The media plays a vital role in the development of a nation.
However, its potential has not been adequately harnessed to inform meaningful growth in PNG’s agricultural sector.
This is a critical challenge for research and development agencies that need effective means of communication to reach the majority of smallholder farmers who are situated in remote, rural communities.
The National Agricultural Reserach Institutue (Nari) has been exploring different media platforms, over the past twenty years.
The institute primarily uses print media but has also utilised TV and radio services where necessary.
Of these, radio still remains an indispensible medium despite a surge of challenging trends in recent times.
In fact, a number of radio stations have approached the institute over the past year with compelling offers to help it disseminate agricultural information to where it is most needed, in the smallholder farming sector.
Radio has existed in PNG since the colonial era and continues to be a leading voice for information and discussions about issues concerning the social, economic and political life of our young nation.
The original radio network is the State-owned National Broadcasting Corporation (NBC).
NBC has its principal broadcasting service transmitted out of Port Moresby and about 20 satellite stations in major provincial centres around the country.
Traditionally, NBC stations operated through the shortwave and medium-wave transmission networks but have in recent years broadened their range through the frequency modulation (FM) band.
This change has coincided with the renaming of their service brand from “NBC Kundu’” to “NBC real PNG” as a ploy to keep abreast with shifts in listenership and competition trends.
Nari’s record of programmed use of radio is quite inconsistent.
This has been largely due to difficulties in maintaining any long-term service fee payment regime.
However, since last year, three different radio stations have sought out the institute with genuine offers to gauge its participation in their programmes.
These stations include NBC Morobe, FM 100 and the recently launched Adventist HopeFM.
NBC Morobe is keen to re-engage through its paid “Farming the economy” segment.
Nari had previously worked with it in the “Nari on Air” segment between 2006 and 2009 apart from more recent programmes like “Man on the land” and “Community evelopment”.
These were weekly, paid evening segments that featured innovations that have been released since 2002 such as improved crop varieties, soil management and livestock husbandry practices.
FM 100 is looking to continue collaborations to broadcast weekly Nari news items about ongoing projects.
This arrangement was initiated and undertaken from September to December last year.
Some of the institute’s major running projects such as European Union climate change resilience and solar rice mill were featured among a series of broadcasted stories.
The items were aired on a weekly basis during prime hours of the evening between five and seven pm.
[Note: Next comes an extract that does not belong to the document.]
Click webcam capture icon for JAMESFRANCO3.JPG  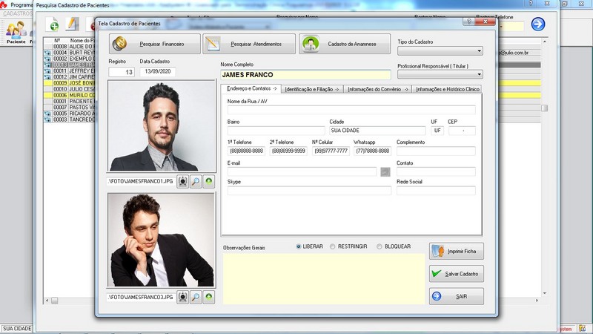tap(182, 297)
Adventist HopeFM has taken the onus to initiate contact and dialogue with us in January after its launching last December.
It is the first Adventist radio network in the country.
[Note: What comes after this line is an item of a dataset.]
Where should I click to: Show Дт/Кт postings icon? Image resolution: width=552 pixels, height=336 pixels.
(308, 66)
There is hope that such collaborations could help resolve certain constraints that currently prevent information from being effectively broadcasted to the smallholder farming sector.
There are three main reasons for this.
Firstly, Nari and other community development agencies for that matter, stand to benefit greatly from HopeFM’s non-fee charging offer – a protocol it has adopted as a subsidiary of the world renowned Hope Channel International radio, of the Seventh-day Adventist church.
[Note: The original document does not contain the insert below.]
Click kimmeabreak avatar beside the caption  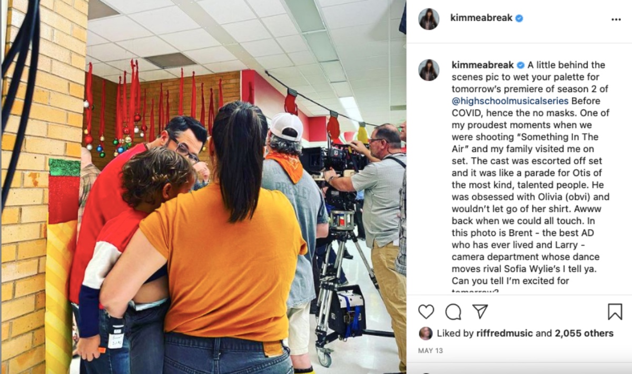[x=429, y=70]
Secondly, HopeFM will be establishing new transmission towers around the country to expand its network into remote communities.
In fact, a team of international technicians will be arriving towards the end of this month to undertake feasibility studies and installations of transmission infrastructures in more than 20 sites around the country.
It is collaborating with NBC for co-location of equipment to improve radio service in PNG, as a whole.
There is also the added leverage of broadcasts being channeled via online streaming using internet radio programmes that can be accessed through mobile phones.
This could greatly boost dissemination of Nari developed technologies due to increasing use of mobile phones for e-agriculture on the national, regional and global scale.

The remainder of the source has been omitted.